NOTE 1 - NATURE OF OPERATIONS AND SUMMARY OF SIGNIFICANT ACCOUNTING POLICIES

(a) Nature of Operations - Horizon Financial Corp. (the "Company"), through its
wholly-owned subsidiary, Horizon Bank (the "Bank"), provides a full range of
mortgage lending services to borrowers and a full range of customer services to
depositors through twelve branches located in Whatcom, Skagit and Snohomish
Counties of Washington State. The Bank is an FDIC insured, state-chartered stock
savings bank.

(b) Financial Statement Presentation and Use of Estimates - The financial
statements have been prepared in accordance with generally accepted accounting
principles and reporting practices applicable to the banking industry. In
preparing the financial statements, management is required to make estimates and
assumptions that affect the reported amounts of revenues and expenses for the
period and assets and liabilities as of the balance sheet date. Actual results
could differ from estimated amounts.

(c) Reorganization - Pursuant to an agreement and plan of reorganization
occurring during fiscal year 1996, Horizon Bank's common stockholders became
stockholders of Horizon Financial Corp., and Horizon Financial Corp.
became the sole shareholder of Horizon Bank.
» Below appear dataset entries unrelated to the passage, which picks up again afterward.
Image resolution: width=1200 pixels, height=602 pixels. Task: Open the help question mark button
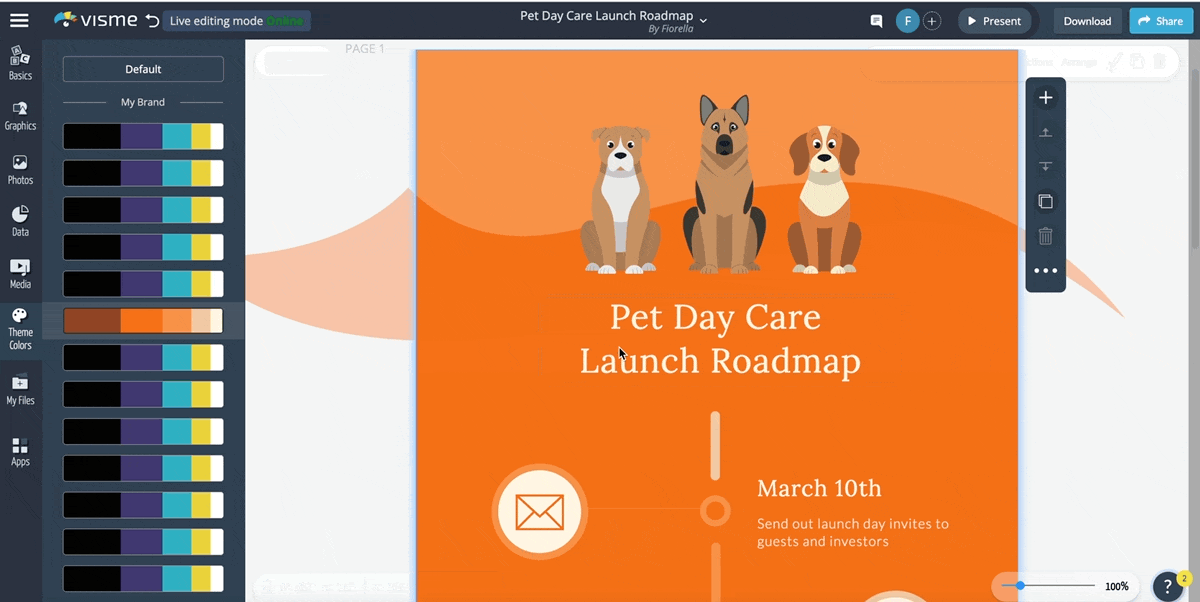(1166, 586)
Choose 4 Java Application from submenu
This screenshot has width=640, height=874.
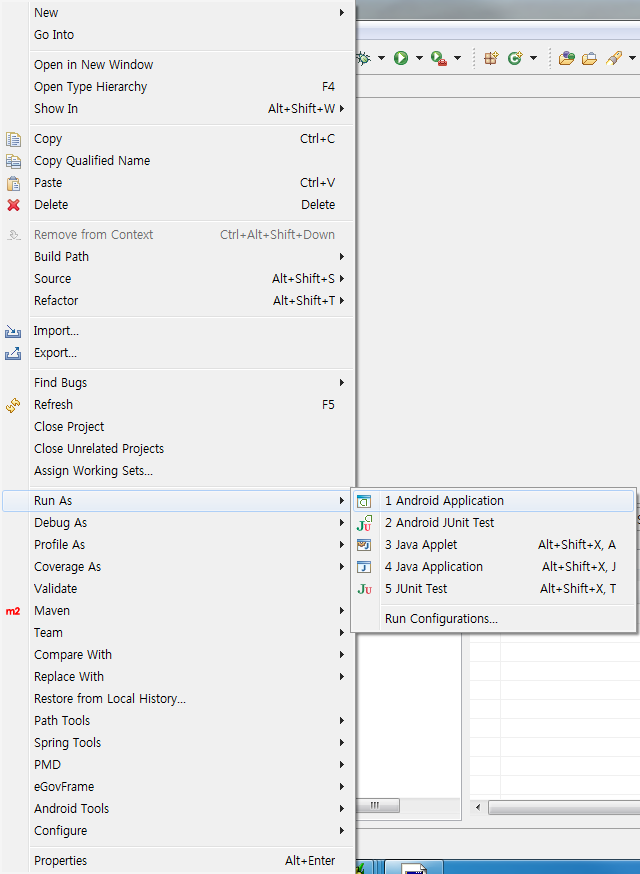pos(434,567)
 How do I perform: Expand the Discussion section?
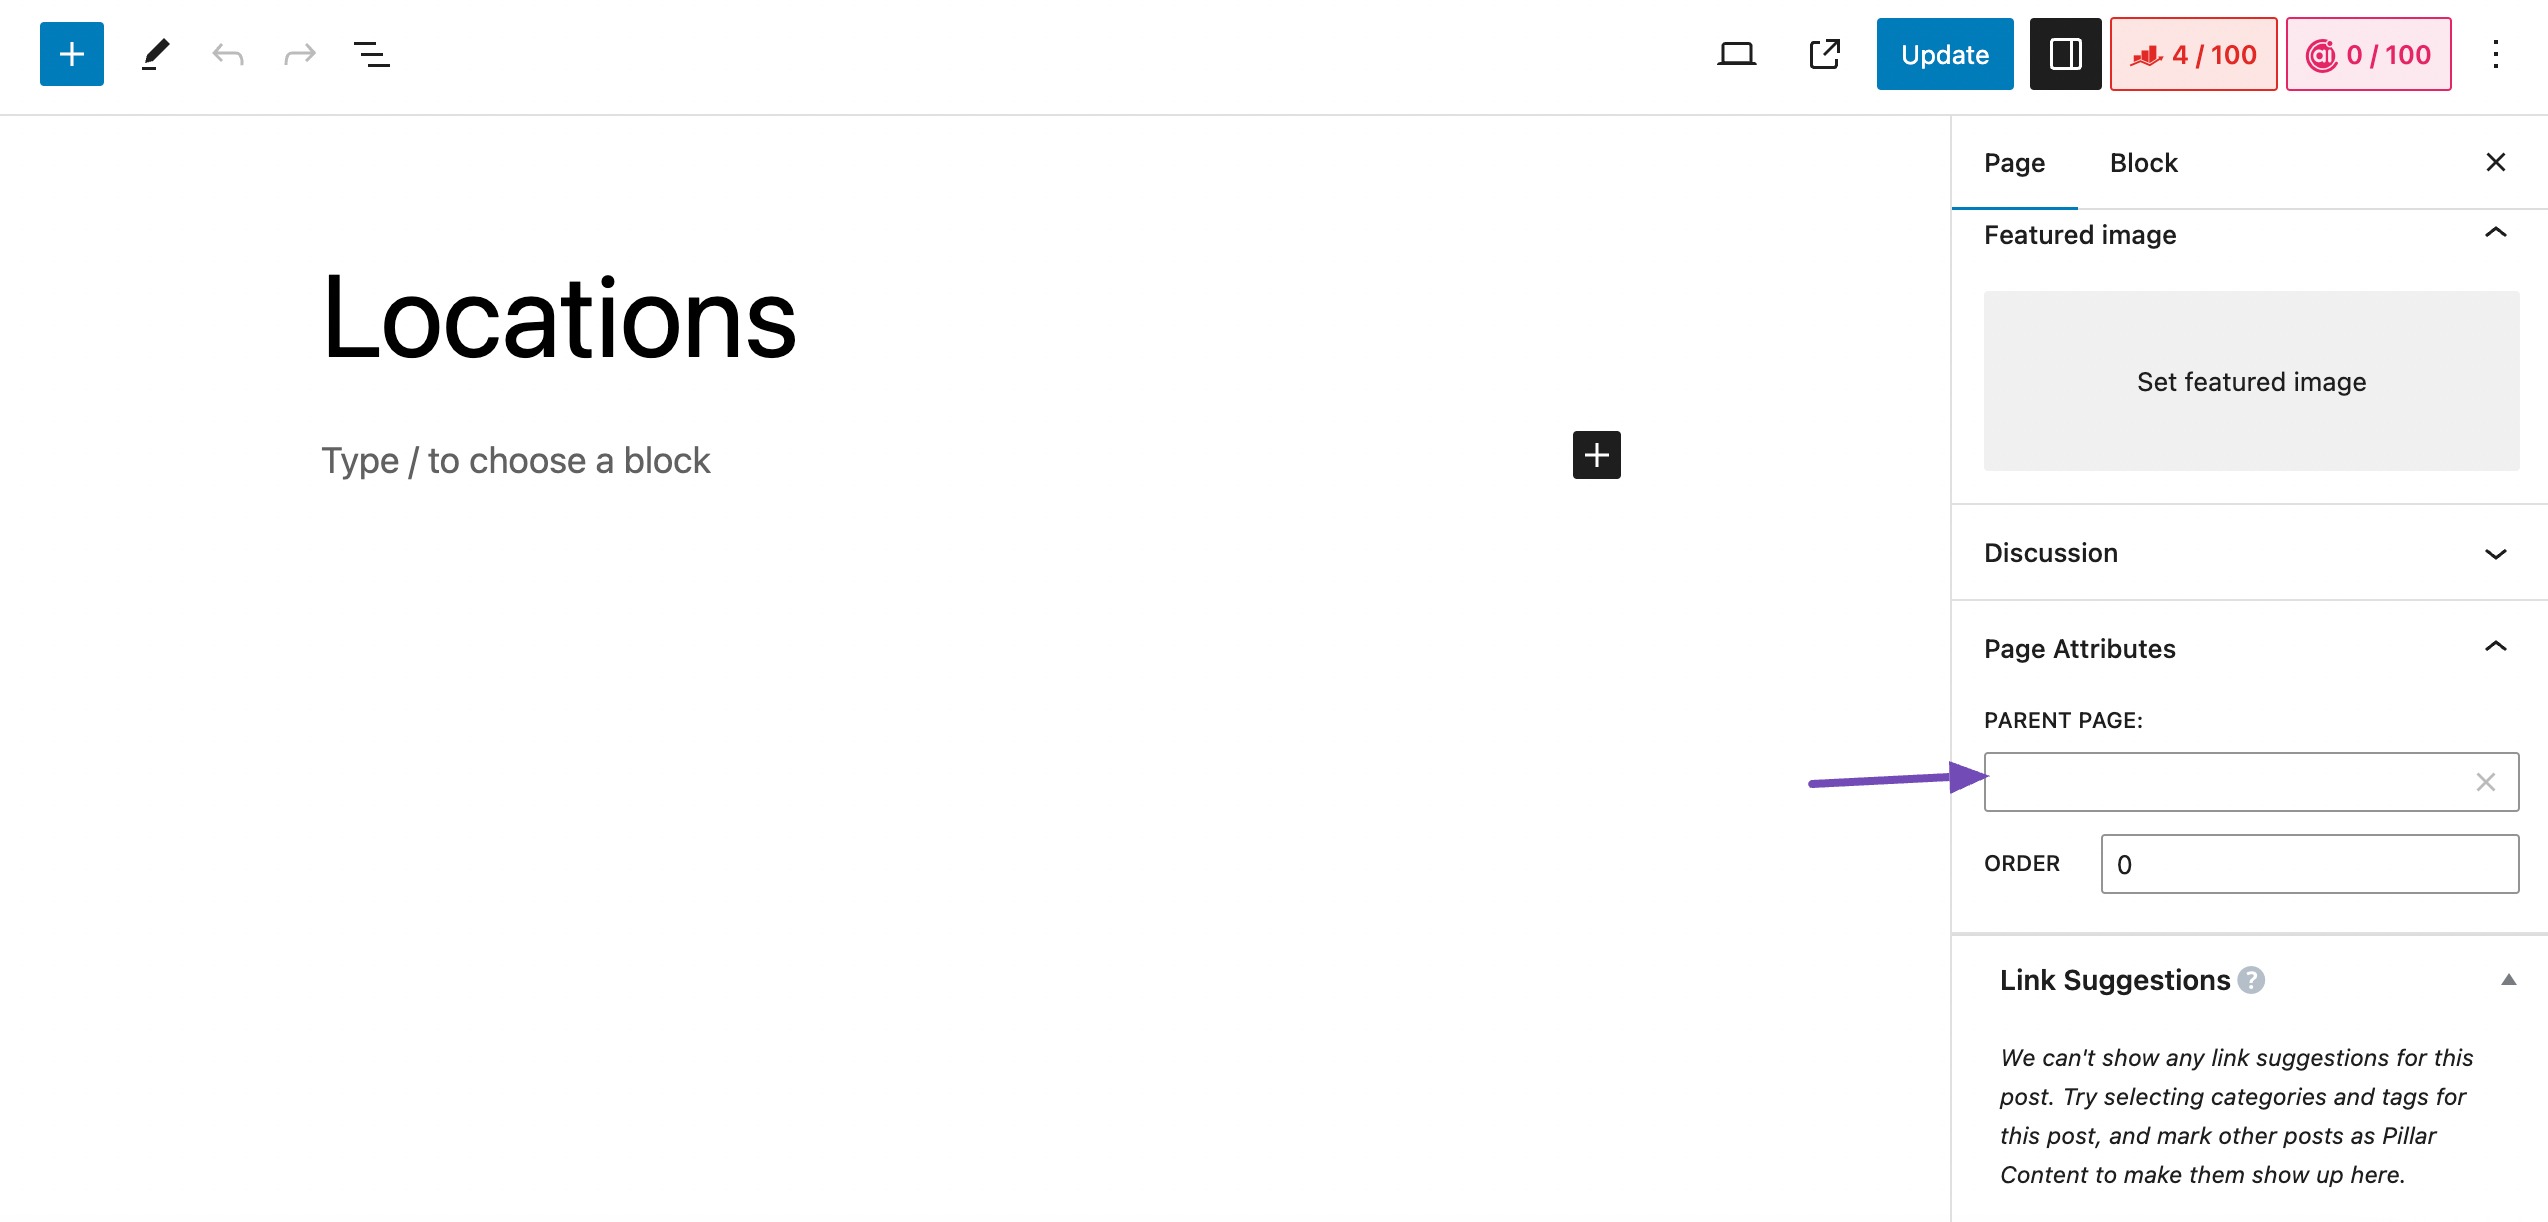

(d) Principles of Consolidation - As of March 31, 1997 and 1996, and for the
years then ended, the consolidated financial statements include the accounts of
Horizon Financial Corp. and its wholly-owned subsidiary, Horizon Bank.  Westward
Financial Services, Inc. is a wholly-owned subsidiary of Horizon Bank, whose
accounts are also included in the consolidation.  All material intercompany 
balances and transactions have been eliminated.  Horizon Financial Corp. was
formed during 1996. For the year ended March 31, 1995, the financial statements 
include the accounts of Horizon Bank and its wholly-owned subsidiary Westward
Financial Services, Inc.

(e) Cash and Cash Equivalents - Cash and cash equivalents consist of cash on
hand and noninterest-bearing amounts due from banks.
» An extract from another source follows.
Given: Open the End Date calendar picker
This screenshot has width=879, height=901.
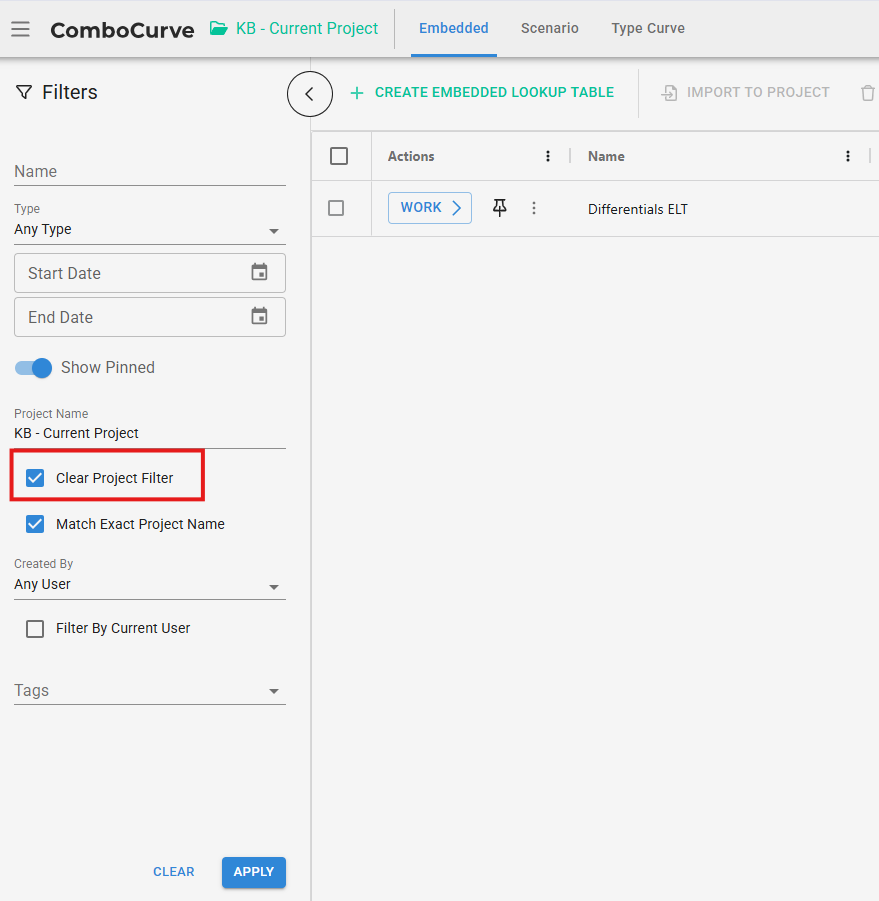Looking at the screenshot, I should pos(259,316).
(f) Investments in Interest-Bearing Deposits - Investments in interest-bearing
deposits consist principally of federal funds sold to a major Seattle-area bank,
repurchase agreements and short-term certificates of deposit with western
Washington financial institutions.

(g) Investments and Mortgage-Backed Securities - The Company classifies its
securities into one of three categories: (1) held-to-maturity, (2) available-
for-sale, or (3) trading. Investment securities are categorized as held-
to-maturity when the Bank has the positive intent and ability to hold those
securities to maturity. Securities which are held-to-maturity are stated at
cost, adjusted for amortization of premiums, and accretion of discounts which
are recognized as adjustments to interest income.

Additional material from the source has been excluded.